## WORK REQUIRED
Skip the pictures, please, and write out exactly every line from the one containing "Click 导出PDF in the monthly salary window" through the end of the listing below.

## DATA SHOWN
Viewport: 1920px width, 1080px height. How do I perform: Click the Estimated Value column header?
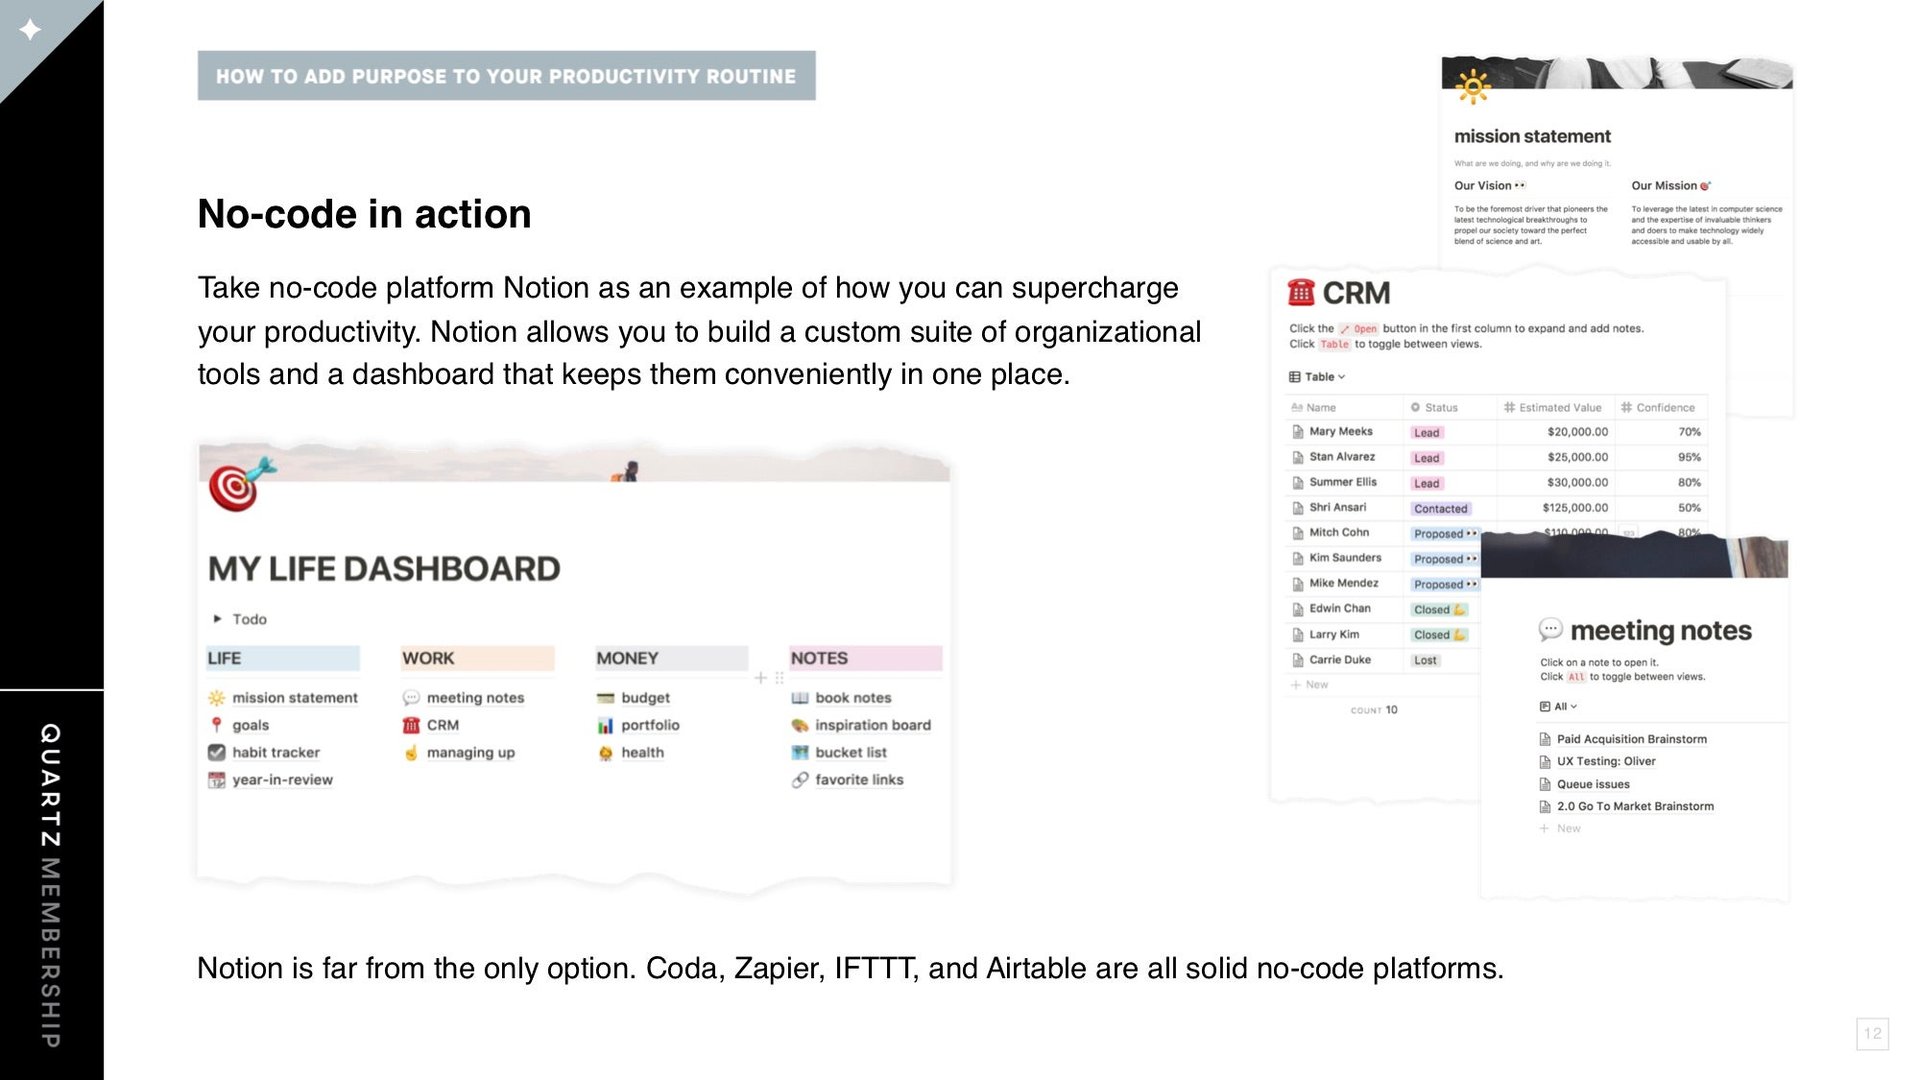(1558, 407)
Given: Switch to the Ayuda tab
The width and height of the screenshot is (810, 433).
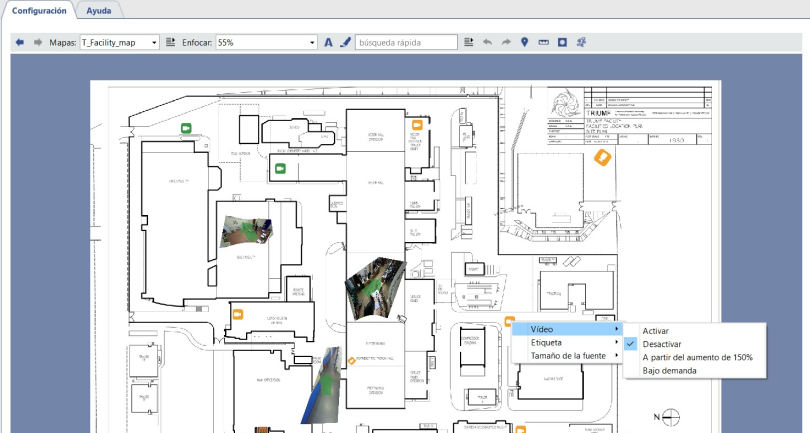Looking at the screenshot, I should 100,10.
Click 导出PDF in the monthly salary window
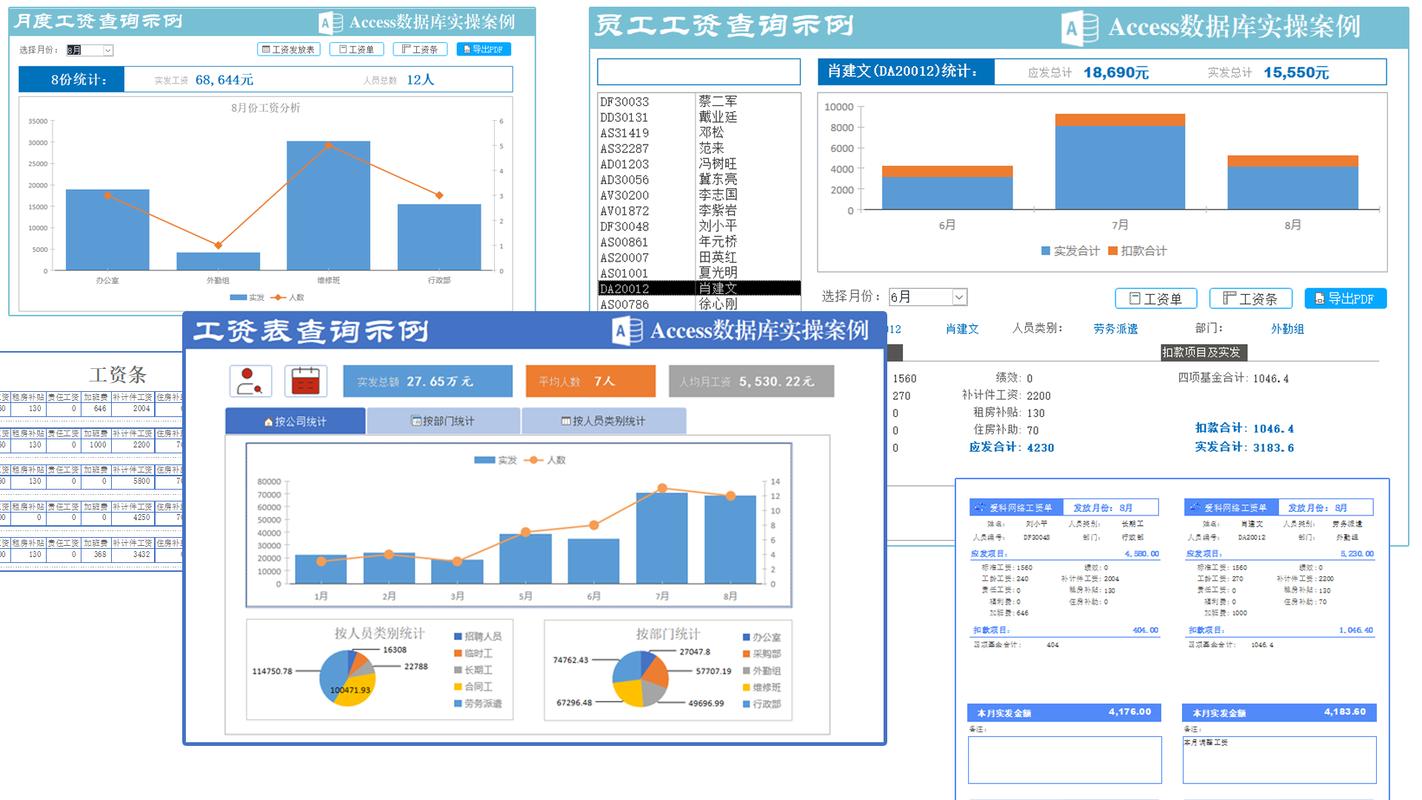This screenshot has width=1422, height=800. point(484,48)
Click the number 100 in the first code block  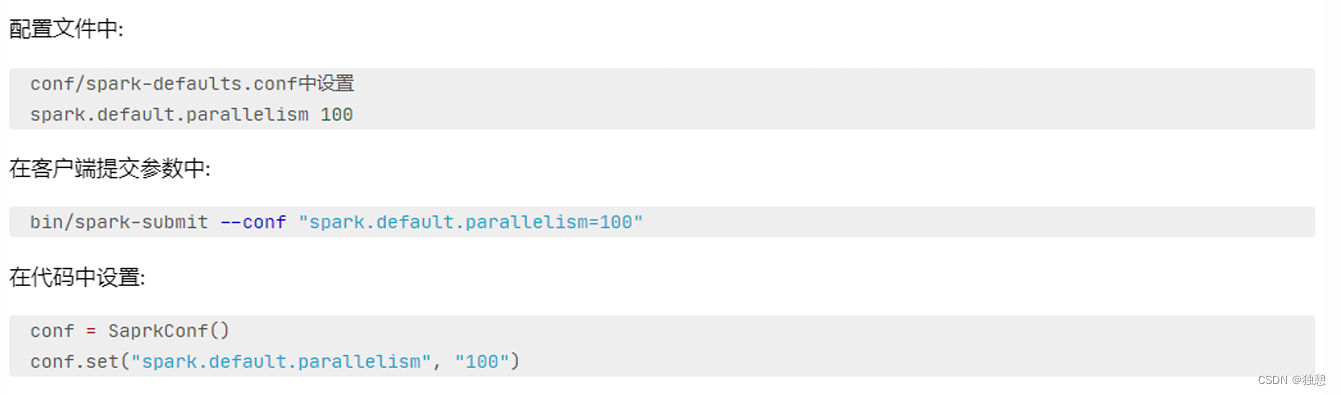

## RESPONSE TO THE TASK
Click 导出PDF in the monthly salary window
This screenshot has width=1422, height=800. point(484,48)
Click the number 100 in the first code block  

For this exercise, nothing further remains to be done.